No ensino, esta ancoragem histórica é particularmente importante, sob pena de se pretender estudar filosofia sem filósofos. Em alguns manuais escolares (como no referido 705 Azul), a filosofia é apresentada no primeiro capítulo ao longo de muitas páginas sem se apresentar um único filósofo, clássico ou contemporâneo. Isto dá ao estudante uma ideia falsa da filosofia, pois não o ensina a ter uma atitude adequada perante a história da filosofia. O oposto disto é transformar a filosofia em mera história da filosofia, substituindo o trabalho verdadeiramente filosófico e criativo da filosofia pela mera compreensão do que dizem os grandes filósofos do passado e do presente. O correcto ensino da filosofia está entre estes dois extremos — entre o extremo da a-historicidade de alguns manuais escolares e o extremo redutor em que a filosofia se transforma em mera história da filosofia. O que é difícil é dar ao estudante a ideia correcta de que tem de compreender correctamente os filósofos do passado e do presente que serão leccionados, mas que isso é um meio para pensar por si e para tomar uma posição fundamentada.

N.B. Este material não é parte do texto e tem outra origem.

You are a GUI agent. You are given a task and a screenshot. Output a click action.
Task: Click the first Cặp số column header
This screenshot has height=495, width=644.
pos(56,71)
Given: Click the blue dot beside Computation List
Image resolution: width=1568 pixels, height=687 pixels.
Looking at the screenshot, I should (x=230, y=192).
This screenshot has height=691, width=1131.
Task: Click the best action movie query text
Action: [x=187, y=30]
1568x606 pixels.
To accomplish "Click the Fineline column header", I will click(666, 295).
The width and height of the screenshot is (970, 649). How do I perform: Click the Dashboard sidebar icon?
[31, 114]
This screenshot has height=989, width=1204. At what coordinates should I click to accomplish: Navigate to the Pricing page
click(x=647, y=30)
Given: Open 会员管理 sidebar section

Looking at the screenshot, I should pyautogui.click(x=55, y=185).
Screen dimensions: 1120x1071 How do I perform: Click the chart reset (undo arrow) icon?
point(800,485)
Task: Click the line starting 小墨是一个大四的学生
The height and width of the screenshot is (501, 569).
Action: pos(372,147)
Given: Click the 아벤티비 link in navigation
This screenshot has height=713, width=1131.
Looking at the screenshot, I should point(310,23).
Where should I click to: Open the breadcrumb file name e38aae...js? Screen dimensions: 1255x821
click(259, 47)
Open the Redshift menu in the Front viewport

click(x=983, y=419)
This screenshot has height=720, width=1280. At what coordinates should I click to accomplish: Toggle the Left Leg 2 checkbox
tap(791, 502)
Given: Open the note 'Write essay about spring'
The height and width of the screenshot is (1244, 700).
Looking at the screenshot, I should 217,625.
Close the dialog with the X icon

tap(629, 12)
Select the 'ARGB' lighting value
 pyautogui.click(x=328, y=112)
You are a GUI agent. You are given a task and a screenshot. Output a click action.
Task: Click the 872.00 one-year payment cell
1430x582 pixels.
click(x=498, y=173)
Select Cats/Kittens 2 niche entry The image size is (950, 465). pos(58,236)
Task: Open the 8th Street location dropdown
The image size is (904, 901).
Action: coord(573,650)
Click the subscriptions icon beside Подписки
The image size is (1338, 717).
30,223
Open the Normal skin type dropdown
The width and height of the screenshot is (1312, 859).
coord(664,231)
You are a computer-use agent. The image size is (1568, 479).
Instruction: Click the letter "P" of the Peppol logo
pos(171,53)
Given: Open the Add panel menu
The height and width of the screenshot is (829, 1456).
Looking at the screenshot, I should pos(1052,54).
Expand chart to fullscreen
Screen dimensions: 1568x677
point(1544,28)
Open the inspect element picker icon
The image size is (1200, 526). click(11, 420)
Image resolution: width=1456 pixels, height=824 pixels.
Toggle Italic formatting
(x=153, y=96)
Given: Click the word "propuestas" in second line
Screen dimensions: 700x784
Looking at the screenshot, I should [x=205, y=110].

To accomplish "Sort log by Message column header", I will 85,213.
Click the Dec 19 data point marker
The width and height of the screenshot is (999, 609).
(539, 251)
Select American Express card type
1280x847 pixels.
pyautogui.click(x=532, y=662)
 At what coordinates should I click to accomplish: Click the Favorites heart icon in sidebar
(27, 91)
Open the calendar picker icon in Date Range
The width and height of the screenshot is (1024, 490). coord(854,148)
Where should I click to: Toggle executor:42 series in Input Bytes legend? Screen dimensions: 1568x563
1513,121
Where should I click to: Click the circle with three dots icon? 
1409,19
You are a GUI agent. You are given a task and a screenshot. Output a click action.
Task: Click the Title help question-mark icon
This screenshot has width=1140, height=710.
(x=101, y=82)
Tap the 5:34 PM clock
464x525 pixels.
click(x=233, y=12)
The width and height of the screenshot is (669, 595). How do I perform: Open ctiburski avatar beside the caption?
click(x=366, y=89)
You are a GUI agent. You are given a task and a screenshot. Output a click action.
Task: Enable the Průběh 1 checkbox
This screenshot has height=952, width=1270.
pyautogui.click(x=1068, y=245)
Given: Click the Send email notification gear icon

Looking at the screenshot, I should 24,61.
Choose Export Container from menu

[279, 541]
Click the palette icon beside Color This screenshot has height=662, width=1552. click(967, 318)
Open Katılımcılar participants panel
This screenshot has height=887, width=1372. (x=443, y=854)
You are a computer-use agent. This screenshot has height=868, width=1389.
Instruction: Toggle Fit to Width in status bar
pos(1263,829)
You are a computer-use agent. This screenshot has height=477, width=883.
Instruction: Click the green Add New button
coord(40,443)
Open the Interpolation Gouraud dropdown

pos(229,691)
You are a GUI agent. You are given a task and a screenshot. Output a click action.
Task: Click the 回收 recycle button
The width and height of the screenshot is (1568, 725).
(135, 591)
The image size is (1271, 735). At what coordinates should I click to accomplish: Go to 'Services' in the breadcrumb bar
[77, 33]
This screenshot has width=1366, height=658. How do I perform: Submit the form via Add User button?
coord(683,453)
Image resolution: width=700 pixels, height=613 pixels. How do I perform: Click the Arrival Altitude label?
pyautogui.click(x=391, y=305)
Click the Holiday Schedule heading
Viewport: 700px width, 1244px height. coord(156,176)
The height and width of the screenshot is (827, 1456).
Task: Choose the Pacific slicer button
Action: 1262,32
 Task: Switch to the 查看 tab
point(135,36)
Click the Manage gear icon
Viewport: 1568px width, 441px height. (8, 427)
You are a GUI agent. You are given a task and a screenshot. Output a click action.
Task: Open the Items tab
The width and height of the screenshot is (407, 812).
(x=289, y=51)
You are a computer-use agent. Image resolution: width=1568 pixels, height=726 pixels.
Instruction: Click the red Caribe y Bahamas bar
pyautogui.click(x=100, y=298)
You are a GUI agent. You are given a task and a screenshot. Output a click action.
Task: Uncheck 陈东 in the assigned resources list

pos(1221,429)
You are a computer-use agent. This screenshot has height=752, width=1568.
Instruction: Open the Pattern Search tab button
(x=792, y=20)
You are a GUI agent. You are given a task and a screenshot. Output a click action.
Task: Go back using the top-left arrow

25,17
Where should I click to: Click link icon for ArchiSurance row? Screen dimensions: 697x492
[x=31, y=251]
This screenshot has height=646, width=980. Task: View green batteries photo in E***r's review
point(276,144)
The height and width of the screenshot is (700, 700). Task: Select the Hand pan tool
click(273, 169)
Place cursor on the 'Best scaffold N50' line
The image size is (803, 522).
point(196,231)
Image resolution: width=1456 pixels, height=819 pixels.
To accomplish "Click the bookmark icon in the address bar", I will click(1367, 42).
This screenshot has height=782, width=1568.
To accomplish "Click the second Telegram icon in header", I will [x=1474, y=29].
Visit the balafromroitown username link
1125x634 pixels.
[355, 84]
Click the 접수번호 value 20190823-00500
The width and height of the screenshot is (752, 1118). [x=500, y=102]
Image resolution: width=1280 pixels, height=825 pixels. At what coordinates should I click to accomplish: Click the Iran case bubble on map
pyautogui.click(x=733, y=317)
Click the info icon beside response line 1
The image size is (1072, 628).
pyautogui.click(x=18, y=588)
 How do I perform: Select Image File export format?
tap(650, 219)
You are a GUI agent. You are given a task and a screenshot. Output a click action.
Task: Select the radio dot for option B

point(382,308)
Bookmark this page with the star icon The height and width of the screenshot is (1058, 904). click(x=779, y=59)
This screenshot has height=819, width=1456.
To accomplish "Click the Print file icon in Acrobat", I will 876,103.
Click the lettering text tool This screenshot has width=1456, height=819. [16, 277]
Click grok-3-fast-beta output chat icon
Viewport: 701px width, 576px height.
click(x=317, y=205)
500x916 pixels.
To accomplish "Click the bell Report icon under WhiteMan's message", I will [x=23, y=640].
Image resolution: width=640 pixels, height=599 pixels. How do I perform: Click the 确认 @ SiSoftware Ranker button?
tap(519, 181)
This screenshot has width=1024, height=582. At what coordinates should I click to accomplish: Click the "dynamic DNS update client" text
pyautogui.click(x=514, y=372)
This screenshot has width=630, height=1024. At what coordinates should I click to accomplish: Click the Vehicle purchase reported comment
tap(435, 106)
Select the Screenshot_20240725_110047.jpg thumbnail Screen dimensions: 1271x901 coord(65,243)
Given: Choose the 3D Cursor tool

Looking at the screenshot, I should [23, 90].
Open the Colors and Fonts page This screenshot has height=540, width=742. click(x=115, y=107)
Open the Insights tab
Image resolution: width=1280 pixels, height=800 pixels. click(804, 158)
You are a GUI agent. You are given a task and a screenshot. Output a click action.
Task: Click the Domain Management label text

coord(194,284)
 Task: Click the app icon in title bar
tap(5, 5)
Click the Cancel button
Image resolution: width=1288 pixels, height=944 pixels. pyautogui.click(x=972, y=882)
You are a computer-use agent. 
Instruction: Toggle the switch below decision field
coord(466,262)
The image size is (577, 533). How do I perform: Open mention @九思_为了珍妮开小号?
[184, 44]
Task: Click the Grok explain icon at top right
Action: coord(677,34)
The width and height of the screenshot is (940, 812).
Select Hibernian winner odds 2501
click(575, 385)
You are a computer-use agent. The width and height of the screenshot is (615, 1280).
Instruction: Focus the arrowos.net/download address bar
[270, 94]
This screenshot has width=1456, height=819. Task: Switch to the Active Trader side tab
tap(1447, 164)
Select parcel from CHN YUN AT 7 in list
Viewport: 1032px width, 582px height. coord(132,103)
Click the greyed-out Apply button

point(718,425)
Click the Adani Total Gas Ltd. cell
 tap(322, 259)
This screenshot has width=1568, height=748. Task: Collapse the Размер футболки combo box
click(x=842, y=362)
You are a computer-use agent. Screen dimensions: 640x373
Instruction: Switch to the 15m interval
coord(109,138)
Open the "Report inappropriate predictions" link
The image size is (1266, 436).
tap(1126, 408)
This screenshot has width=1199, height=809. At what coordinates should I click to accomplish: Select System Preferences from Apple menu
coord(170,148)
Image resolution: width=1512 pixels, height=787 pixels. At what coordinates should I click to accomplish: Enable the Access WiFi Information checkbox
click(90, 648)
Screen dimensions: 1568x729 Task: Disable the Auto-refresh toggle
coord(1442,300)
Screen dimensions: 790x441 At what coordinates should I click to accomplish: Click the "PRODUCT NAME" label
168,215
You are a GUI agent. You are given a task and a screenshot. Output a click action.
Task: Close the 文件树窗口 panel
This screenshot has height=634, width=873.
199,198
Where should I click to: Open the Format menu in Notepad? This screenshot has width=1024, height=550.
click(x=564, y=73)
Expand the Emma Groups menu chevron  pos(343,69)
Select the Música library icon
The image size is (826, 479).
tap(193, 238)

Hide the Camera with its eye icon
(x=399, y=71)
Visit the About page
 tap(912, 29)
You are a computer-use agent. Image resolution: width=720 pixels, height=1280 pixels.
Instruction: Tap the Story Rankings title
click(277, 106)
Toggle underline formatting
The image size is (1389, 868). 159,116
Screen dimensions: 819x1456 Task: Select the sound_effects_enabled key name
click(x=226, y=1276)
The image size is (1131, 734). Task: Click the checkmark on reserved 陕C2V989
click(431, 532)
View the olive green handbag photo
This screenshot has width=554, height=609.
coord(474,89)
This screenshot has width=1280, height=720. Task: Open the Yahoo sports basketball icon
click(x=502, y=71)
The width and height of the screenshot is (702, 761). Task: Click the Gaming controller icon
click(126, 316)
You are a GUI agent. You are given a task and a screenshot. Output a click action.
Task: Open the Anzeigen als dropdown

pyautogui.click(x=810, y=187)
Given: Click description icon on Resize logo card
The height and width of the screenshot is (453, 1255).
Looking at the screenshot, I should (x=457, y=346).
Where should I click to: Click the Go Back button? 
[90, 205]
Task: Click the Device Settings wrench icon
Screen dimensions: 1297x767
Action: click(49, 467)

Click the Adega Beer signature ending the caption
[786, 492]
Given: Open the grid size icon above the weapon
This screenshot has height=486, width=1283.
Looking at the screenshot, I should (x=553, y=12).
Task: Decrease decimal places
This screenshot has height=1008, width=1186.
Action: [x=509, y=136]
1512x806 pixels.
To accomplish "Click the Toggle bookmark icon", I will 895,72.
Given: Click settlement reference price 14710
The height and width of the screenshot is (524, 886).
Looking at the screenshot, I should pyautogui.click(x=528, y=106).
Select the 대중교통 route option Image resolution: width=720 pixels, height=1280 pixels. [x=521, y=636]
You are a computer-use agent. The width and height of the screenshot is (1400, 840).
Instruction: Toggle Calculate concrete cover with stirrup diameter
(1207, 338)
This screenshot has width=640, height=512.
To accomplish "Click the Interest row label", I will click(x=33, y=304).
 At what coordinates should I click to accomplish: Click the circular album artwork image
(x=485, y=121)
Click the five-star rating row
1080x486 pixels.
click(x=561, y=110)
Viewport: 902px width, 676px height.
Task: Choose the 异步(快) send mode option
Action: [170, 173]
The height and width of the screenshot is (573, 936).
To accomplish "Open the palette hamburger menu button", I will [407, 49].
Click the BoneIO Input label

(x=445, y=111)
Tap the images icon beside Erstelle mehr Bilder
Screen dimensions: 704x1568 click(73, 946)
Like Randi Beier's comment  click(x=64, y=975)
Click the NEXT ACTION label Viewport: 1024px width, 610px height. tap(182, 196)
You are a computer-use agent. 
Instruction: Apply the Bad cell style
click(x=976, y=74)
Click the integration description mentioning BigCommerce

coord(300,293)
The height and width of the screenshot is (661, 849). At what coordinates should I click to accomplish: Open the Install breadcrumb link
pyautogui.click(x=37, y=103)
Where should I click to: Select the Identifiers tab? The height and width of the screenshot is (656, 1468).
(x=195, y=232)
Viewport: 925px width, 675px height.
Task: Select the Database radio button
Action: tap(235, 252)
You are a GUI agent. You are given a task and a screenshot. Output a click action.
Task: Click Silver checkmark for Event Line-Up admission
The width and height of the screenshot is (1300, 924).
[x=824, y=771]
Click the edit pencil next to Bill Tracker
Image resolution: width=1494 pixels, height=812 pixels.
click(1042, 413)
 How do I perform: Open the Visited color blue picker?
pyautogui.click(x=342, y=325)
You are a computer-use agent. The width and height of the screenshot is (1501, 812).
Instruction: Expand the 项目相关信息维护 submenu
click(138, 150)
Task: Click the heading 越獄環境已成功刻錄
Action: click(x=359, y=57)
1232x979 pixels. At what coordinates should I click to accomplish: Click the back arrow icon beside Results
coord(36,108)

Se não nos esforçarmos por fazer isso, o ensino da filosofia transforma-se em rapsódias de temas modernaços, sem qualquer referência a filósofos centrais do passado e do presente, ou em meras historietas das ideias filosóficas, sem que ao estudante seja dada a experiência do filosofar. E é precisamente esta experiência que urge reivindicar. E isso exige um equilíbrio entre os dois opostos redutores: o que reduz a filosofia à sua história e o que esquece a história da filosofia.